If her ring hadn’t reflected the dim fungal light at just the right angle, she never would have noticed the thing that couldn’t be where it was.

Out of the corner of her eye, she glimpsed a vague door-like shape in the temple wall, but when she tried to look at it directly, it wasn’t there. The more she tried to see it, the harder it became to focus on that section of wall at all. She reached out towards the wall to steady both her body and her mind, and as her fingers touched where the door had almost appeared, the ring on her finger came to life and ran down her finger like a graceful hunting spider. It crawled into a near invisible hole and then straightened, its body sticking out like the head of a key.

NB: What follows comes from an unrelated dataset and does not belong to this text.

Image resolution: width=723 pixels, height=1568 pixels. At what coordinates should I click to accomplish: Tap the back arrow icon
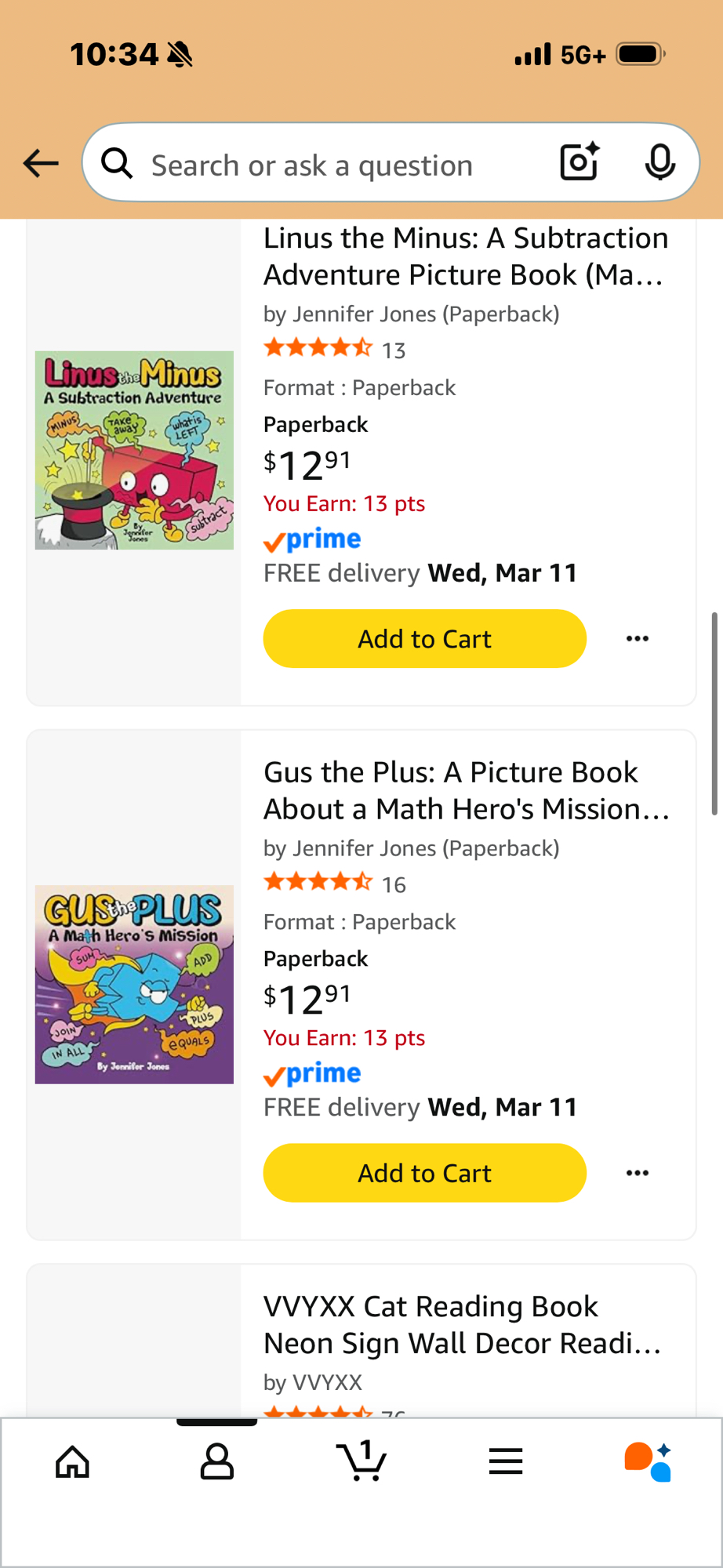pyautogui.click(x=41, y=163)
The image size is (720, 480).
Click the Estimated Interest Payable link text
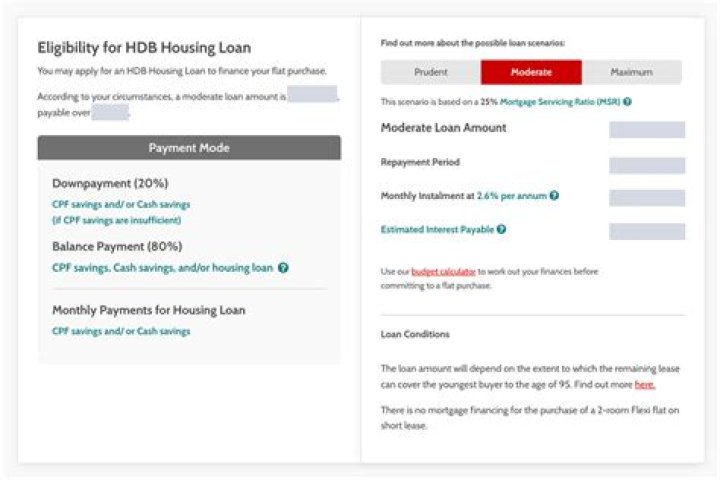click(x=437, y=229)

The mystery of the scroll and Ariachne’s name on her ring was never far from Daar’zel’s mind but this was the first clue she had found since the translation. She had pored over the oldest texts she could find for any reference to the war or anything in it, and other than noting that Ariachne was similar to one of the oldest dark elf words for spider, she had found no other insights.

She grasped the ring and turned it, expecting resistance from a lock that must not have been used in the memory of the elves. It clicked like it had been oiled that morning and the door suddenly appeared so completely that she wondered how it could ever have been missed in the first place.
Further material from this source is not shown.